Capacity Building for Intercropping legumes in Vietnam and Myanmar

February 2, 2019

In October 2018, with thanks to the Crawford Fund, Dr Lambert Brau, Dr Didier Lesueur, Dr Lee Hudek, Wesley Webster, Dr Stella Loke (Deakin Uni), Dr Laetitia Herrmann (CIAT) and Dr Mary Atieno (CIAT) presented a five-day training course at the International Center for Tropical Agriculture (CIAT) in Hanoi, Vietnam. The main focus was  on agronomy and soil health, legumes and their rhizobia, delivery of rhizobia and mycorrhiza and quality control.

This class is the first step of a longer‐term initiative to increase the knowledge of the benefits of intercropping cassava and maize with legumes. “Better soil and fertilizer management and cultivation practices can also result in higher yields and intercropping has been shown to increase crop yields and reduce input costs for farmers”, Dr Brau said.

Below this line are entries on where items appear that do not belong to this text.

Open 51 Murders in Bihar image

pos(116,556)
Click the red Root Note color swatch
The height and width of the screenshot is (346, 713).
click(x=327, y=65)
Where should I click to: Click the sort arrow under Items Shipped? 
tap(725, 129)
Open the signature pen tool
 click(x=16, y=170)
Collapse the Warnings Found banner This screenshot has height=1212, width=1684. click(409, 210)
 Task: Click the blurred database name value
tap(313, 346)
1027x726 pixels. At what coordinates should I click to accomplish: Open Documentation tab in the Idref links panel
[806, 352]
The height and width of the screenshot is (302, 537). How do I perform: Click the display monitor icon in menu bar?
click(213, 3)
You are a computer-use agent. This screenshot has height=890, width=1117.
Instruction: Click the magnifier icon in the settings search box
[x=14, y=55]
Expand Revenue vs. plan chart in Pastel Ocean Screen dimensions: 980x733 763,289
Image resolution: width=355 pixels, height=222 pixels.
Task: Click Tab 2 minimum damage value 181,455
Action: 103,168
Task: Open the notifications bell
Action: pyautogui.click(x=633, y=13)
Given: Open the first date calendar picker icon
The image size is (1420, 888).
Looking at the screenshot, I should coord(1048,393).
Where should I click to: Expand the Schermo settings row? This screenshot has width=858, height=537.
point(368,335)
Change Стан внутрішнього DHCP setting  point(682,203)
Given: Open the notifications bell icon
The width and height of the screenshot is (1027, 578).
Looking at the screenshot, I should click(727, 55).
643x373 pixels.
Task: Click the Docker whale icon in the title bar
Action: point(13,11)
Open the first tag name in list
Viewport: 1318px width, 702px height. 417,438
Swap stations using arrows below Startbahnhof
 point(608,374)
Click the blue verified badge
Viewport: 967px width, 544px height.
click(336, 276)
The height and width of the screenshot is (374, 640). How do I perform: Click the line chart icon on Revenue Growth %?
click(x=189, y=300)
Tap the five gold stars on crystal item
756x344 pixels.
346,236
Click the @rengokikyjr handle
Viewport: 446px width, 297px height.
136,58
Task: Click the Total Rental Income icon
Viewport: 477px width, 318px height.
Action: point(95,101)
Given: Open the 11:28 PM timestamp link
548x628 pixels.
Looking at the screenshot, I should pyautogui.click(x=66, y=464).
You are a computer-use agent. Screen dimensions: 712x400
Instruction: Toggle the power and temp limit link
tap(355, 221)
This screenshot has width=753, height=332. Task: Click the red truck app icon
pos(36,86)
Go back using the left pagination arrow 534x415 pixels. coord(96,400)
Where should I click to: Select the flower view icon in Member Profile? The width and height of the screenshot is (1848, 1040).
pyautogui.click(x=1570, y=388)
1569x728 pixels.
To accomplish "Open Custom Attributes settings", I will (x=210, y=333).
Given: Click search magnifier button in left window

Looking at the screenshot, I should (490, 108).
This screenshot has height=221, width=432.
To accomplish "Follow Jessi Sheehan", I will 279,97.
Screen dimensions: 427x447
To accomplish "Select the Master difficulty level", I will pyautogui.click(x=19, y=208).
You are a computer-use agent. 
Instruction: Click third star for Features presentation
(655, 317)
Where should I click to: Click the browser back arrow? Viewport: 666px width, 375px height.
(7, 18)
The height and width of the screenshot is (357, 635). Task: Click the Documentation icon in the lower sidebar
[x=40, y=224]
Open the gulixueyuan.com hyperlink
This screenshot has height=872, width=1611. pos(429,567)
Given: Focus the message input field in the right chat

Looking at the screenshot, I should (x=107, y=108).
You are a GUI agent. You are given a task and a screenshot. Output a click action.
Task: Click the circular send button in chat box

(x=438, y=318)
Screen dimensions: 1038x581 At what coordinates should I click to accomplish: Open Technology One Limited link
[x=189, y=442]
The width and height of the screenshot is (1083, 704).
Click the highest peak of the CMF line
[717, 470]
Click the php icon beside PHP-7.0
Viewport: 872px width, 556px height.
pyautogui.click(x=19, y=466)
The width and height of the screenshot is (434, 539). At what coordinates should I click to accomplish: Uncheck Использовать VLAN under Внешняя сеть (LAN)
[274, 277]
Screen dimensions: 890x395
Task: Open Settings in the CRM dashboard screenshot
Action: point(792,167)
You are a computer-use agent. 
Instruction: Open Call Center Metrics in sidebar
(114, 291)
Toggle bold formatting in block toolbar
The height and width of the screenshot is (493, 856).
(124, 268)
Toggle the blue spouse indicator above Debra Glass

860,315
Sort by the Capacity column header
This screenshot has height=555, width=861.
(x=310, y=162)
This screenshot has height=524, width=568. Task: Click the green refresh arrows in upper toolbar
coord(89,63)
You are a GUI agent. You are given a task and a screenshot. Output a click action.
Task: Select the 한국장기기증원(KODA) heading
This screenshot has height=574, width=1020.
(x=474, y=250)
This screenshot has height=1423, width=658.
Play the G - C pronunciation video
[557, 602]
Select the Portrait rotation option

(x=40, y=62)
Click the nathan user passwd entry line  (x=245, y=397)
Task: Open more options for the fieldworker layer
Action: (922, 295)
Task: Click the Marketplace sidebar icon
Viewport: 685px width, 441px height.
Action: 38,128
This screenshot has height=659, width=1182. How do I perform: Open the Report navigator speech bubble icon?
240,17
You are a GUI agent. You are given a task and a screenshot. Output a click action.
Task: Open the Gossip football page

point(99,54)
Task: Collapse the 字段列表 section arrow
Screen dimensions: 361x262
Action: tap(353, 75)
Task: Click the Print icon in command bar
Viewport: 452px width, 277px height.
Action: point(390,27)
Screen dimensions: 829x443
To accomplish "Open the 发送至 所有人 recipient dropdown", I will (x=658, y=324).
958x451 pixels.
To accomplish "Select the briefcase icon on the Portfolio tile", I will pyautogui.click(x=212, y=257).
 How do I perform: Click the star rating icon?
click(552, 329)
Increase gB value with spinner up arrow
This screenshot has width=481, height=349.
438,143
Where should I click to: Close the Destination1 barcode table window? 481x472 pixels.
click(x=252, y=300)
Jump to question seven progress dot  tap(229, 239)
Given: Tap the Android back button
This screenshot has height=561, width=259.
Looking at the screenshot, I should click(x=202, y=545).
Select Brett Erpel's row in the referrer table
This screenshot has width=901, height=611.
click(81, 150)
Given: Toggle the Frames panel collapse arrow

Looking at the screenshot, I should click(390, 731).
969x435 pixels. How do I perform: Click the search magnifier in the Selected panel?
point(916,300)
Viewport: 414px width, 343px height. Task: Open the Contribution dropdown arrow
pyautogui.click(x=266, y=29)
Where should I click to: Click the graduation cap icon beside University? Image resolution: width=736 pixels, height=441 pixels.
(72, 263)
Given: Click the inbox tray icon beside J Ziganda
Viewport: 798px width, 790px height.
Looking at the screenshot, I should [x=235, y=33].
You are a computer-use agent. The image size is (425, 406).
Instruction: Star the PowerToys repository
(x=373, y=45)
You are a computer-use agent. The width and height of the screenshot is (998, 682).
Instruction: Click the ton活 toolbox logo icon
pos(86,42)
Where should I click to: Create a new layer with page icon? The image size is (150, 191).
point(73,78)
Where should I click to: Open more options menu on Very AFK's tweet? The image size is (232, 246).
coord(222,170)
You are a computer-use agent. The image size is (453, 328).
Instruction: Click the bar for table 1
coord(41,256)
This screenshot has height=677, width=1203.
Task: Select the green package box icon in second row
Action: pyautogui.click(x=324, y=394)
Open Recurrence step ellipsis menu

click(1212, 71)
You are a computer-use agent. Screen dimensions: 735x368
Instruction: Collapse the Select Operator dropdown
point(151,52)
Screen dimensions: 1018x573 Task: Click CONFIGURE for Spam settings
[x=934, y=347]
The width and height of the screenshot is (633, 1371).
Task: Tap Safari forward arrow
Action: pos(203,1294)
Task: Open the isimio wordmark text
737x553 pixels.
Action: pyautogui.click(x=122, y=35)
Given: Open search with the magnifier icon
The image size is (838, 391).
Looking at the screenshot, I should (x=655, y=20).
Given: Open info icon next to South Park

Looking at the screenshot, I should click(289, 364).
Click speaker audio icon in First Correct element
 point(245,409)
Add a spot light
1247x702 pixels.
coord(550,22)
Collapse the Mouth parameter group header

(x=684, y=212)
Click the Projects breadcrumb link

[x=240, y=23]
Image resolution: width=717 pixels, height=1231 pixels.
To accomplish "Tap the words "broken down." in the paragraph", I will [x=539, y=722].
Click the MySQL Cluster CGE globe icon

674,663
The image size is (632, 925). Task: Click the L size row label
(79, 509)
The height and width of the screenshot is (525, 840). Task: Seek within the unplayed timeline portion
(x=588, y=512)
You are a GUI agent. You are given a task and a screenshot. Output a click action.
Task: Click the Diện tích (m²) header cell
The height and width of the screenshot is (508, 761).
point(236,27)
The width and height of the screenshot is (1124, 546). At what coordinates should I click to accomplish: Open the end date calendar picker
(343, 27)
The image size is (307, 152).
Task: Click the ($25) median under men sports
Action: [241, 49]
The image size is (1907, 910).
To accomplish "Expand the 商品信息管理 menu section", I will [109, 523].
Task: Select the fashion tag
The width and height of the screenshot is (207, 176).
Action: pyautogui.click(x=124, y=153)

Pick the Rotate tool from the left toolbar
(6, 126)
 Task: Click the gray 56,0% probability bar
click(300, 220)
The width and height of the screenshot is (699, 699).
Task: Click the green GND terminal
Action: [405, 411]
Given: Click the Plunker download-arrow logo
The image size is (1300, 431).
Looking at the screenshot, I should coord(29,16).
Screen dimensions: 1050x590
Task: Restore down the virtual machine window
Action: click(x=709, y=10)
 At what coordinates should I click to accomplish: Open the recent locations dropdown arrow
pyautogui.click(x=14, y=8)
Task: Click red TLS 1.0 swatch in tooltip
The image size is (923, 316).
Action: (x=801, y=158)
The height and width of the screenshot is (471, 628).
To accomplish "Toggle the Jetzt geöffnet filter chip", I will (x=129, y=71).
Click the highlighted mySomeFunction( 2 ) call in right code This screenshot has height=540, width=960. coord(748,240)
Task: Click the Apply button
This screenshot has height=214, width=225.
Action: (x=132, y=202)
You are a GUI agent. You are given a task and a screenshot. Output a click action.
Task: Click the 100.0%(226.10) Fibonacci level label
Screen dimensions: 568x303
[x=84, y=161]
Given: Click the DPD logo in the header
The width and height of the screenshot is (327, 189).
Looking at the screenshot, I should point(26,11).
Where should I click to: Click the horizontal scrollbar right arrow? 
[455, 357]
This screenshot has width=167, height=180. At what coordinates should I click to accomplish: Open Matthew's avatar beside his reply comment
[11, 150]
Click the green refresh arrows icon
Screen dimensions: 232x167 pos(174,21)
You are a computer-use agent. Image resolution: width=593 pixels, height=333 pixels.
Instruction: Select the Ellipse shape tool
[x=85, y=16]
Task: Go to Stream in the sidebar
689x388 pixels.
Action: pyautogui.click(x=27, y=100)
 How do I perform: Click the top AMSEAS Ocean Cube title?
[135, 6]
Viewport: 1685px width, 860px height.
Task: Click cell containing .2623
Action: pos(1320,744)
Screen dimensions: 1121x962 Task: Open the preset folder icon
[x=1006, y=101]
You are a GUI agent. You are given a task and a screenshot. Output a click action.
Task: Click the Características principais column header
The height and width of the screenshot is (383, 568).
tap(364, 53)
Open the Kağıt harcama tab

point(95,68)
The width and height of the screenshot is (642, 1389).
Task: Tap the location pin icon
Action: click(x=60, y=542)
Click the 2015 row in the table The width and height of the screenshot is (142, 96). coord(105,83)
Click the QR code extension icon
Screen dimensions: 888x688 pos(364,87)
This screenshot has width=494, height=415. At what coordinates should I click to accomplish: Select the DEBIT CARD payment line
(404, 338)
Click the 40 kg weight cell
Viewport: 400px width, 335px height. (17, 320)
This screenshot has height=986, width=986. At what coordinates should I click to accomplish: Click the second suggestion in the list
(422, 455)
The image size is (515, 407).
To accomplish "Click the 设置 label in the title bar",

Successful intercropping with legumes to reduce fertilizer inputs requires the application of sufficient numbers of rhizobia at the time of sowing. To date most farmers that employ intercropping as a strategy don’t inoculate their legumes, relying instead on organic or inorganic fertilizers. Legumes are highly compatible with cassava in terms of growth pattern, canopy development and nutrient demands.

Enthusiastic feedback from the participants included: All of the lectures and presentations were very informative and I got different ideas from the practical work that we did together in the laboratory. The field trip was very good and well organised” and “As a lecturer, I found much precious knowledge and techniques for my future research.”

Microbial products represent a relatively cheap alternative to the fertilizers, and have been shown to perform very well in different kinds of environments (including different crop types and different soil types). However, there is little information on the actual content of these products and the regulation to control their quality is globally poor.

“The course also showed  scientists how to  assess the microbial quality of commercial inoculants and to distinguish ineffective products from quality inocula in their national markets. This will allow them to use the effective ones only”, Dr Brau said.

Overall, the participants agreed that the course created a sound understanding for of better soil and fertilizer management, cultivation practices, agro‐ecology, the agronomy of intercropping legumes with cassava and maize, and principles to the design and management of sustainable agro‐ecosystems.